_What you are asked to do_: Swap every "GUI agent" in the data below for "screen agent" and write the data out again with nothing else changed. Leave the pictures out.
** Start Entries supplied **
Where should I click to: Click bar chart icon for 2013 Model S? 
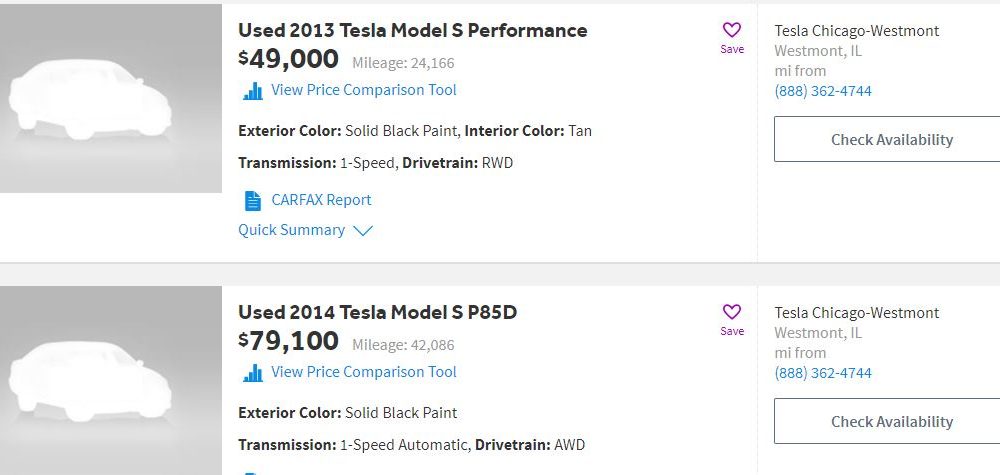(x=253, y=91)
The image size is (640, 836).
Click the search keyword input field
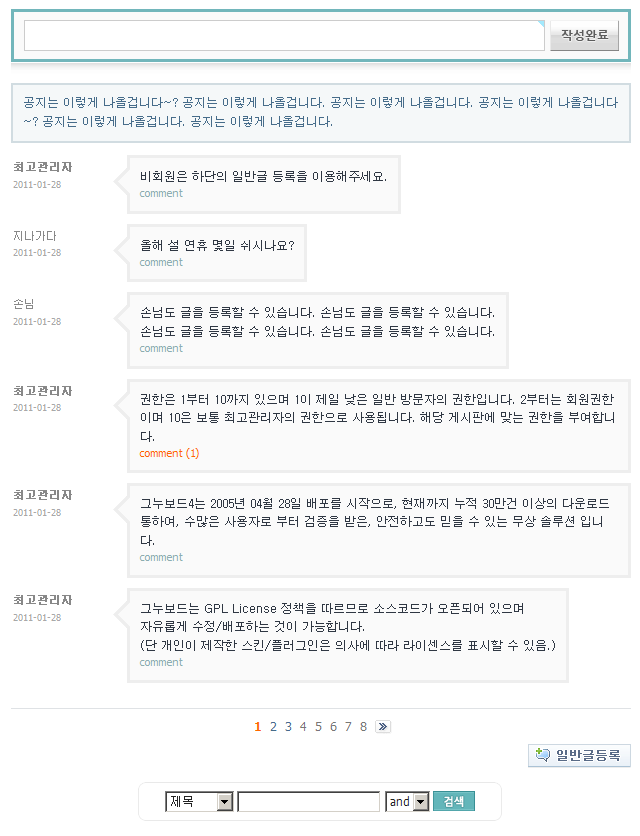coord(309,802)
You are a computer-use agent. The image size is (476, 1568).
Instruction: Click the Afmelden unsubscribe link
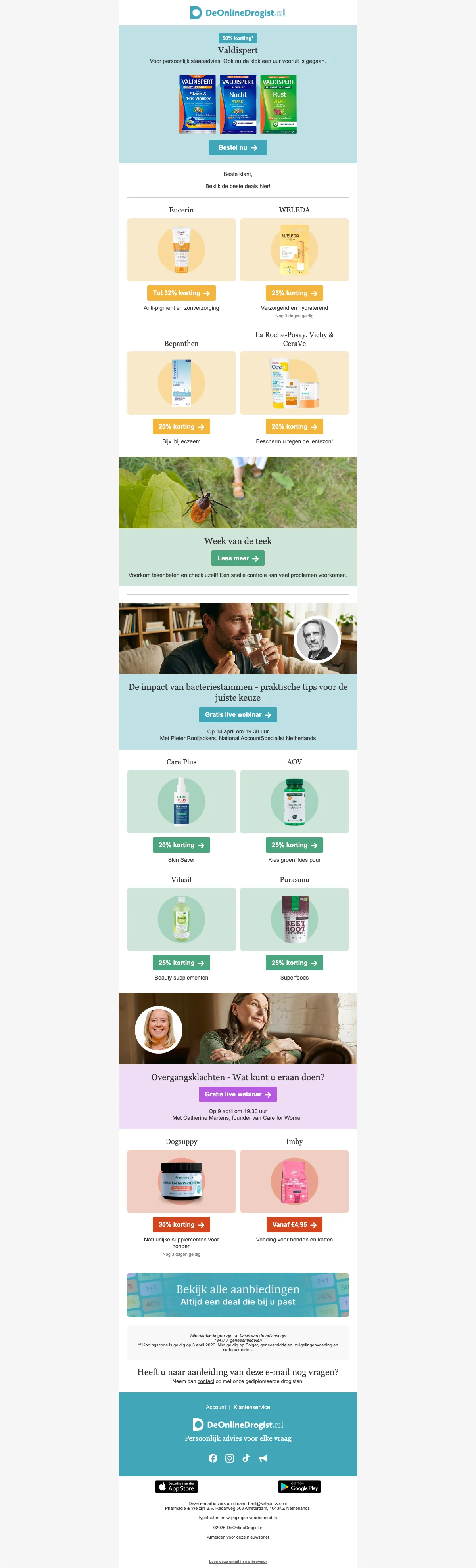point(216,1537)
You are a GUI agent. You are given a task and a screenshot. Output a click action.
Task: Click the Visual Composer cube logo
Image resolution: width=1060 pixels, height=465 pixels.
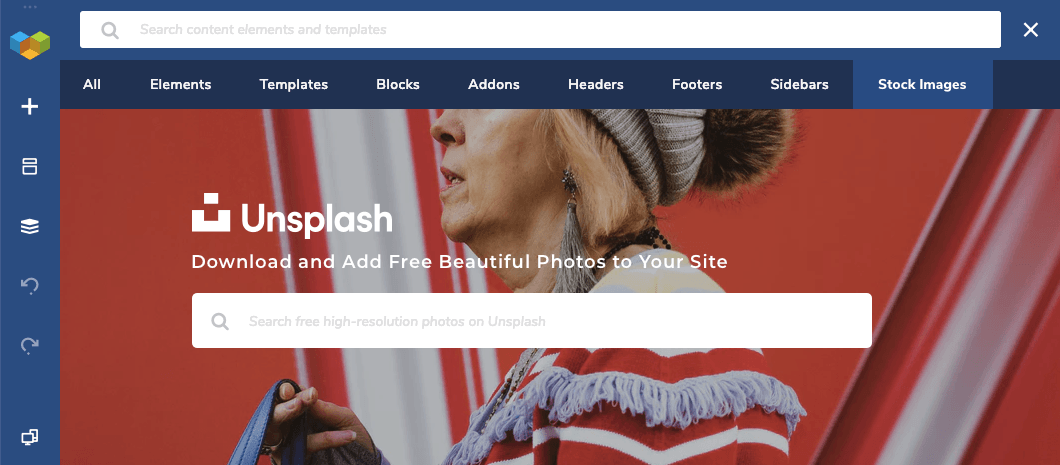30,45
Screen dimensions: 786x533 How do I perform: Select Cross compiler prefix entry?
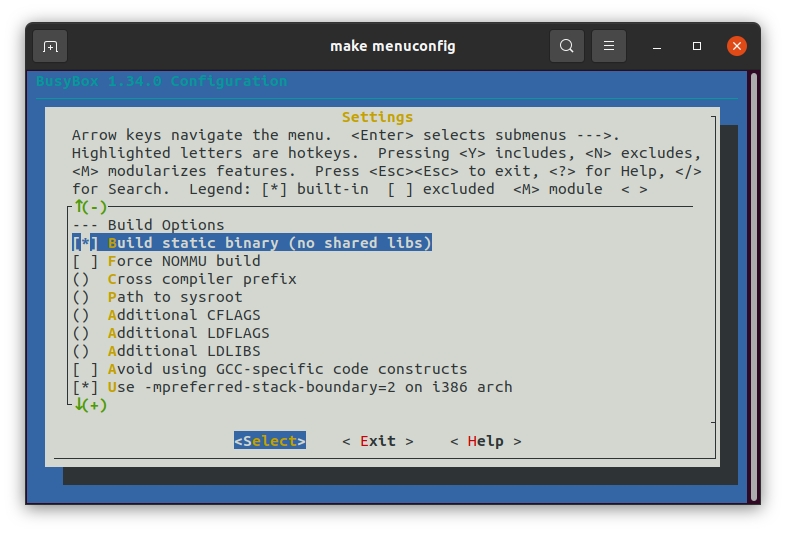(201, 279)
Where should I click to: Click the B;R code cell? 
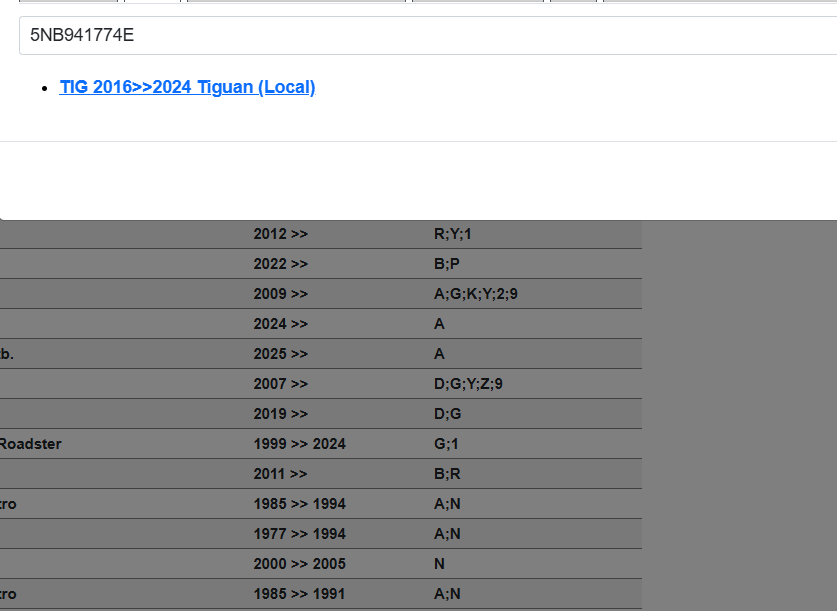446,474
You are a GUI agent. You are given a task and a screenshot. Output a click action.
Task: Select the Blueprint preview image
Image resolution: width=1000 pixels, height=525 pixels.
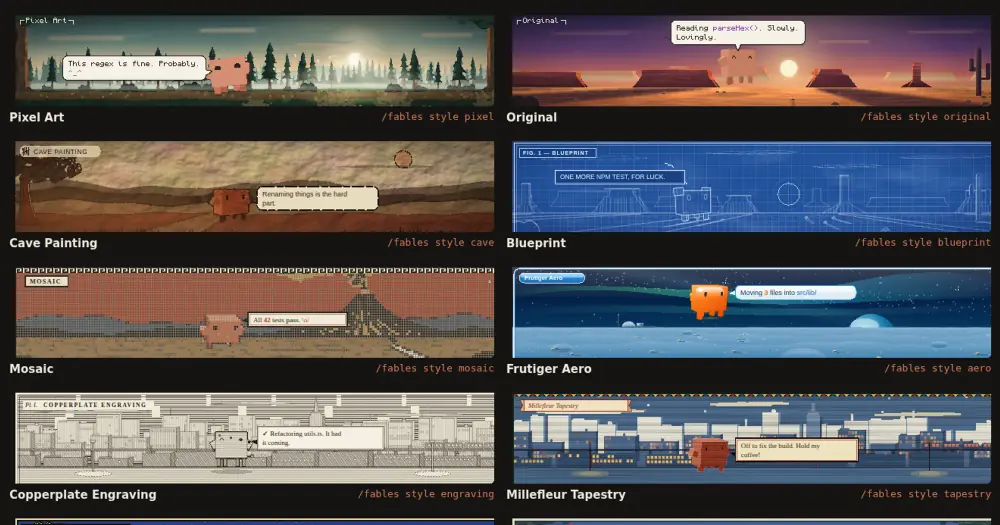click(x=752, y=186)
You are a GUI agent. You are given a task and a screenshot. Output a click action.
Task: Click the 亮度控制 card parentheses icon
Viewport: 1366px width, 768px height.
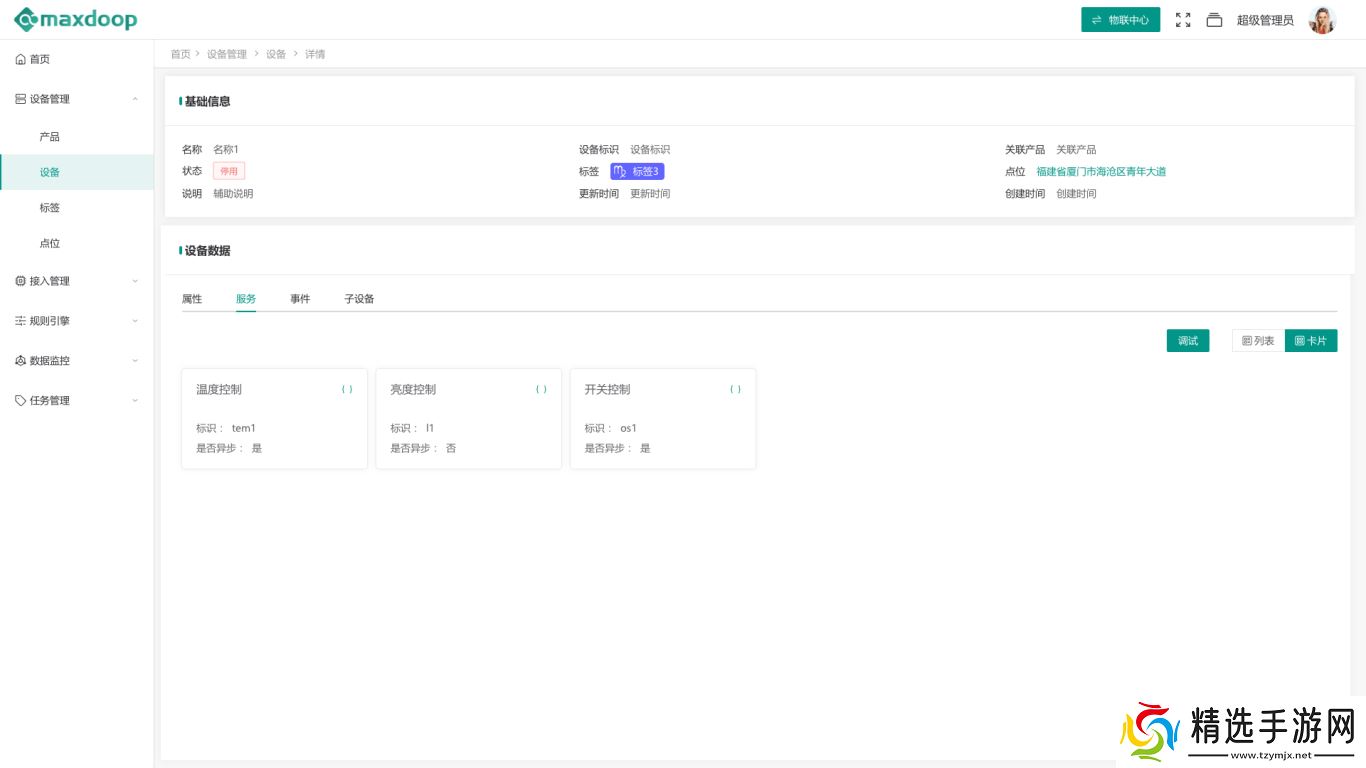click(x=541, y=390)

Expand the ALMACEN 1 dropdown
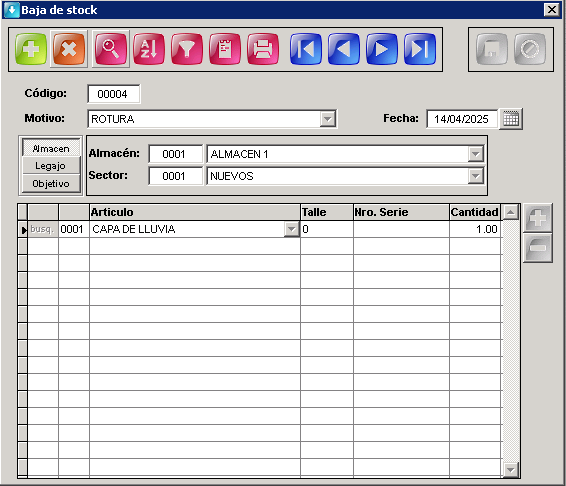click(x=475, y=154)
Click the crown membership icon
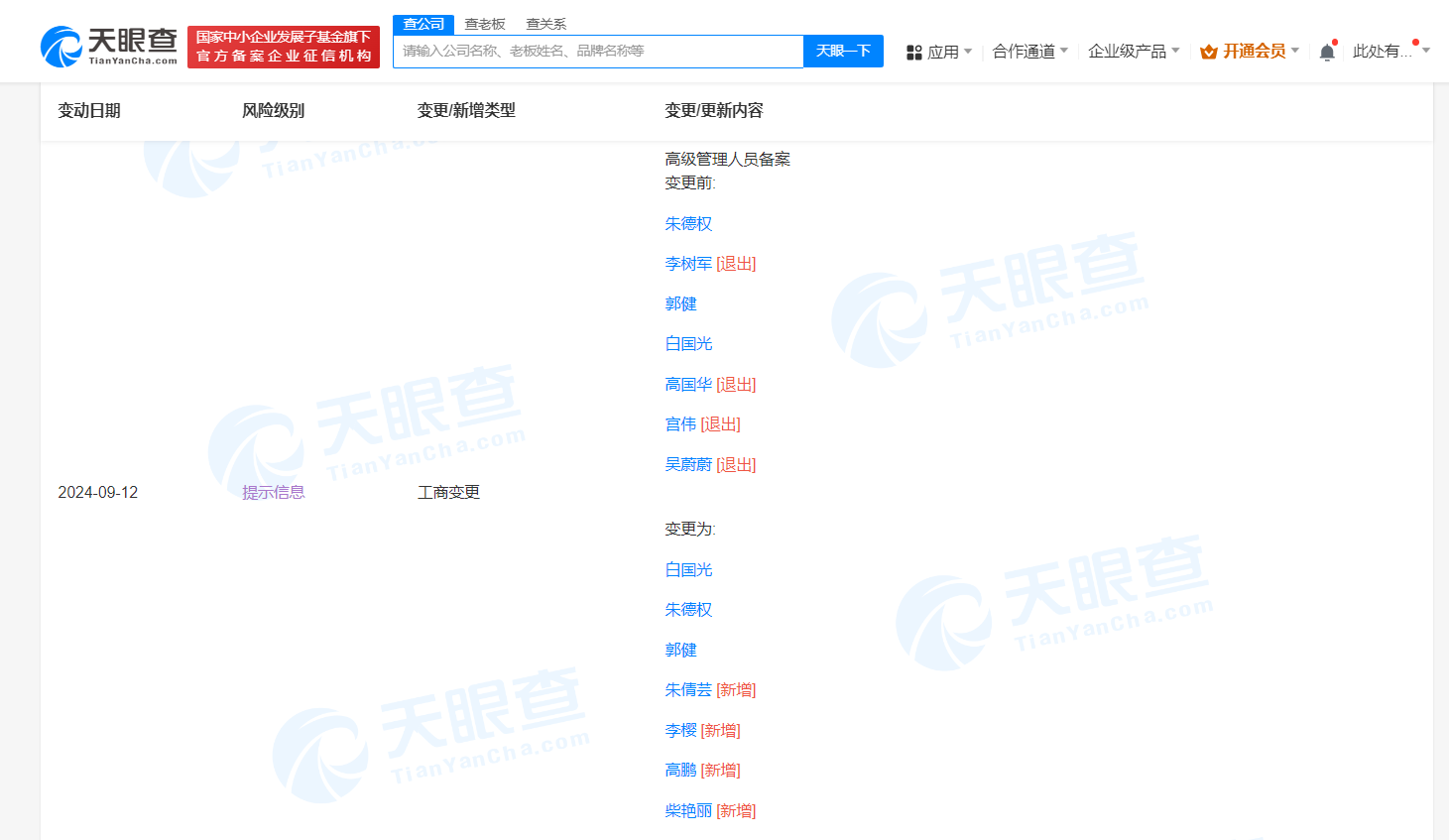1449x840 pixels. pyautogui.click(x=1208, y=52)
** End Entries supplied **
_Complete output_:
Where should I click to: Click bar chart icon for 2013 Model S? 
(x=253, y=91)
The image size is (640, 836).
Click the search keyword input field
coord(309,802)
You are a computer-use agent. The image size is (476, 1568).
Instruction: Click the Afmelden unsubscribe link
point(216,1537)
You are a screen agent. You are given a task and a screenshot. Output a click action.
Task: Click the Visual Composer cube logo
Image resolution: width=1060 pixels, height=465 pixels.
30,45
Screen dimensions: 786x533 How do I perform: Select Cross compiler prefix entry?
(201, 279)
Where should I click to: Click the B;R code cell? 
446,474
You are a screen agent. You are given a task and a screenshot. Output a click action.
Task: Select the Blueprint preview image
Image resolution: width=1000 pixels, height=525 pixels.
click(x=752, y=186)
You are a screen agent. You are given a task and a screenshot. Output a click action.
Task: Click the 亮度控制 card parentheses icon
Viewport: 1366px width, 768px height.
click(x=541, y=390)

Expand the ALMACEN 1 dropdown
click(x=475, y=154)
Click the crown membership icon
1449x840 pixels. pyautogui.click(x=1208, y=52)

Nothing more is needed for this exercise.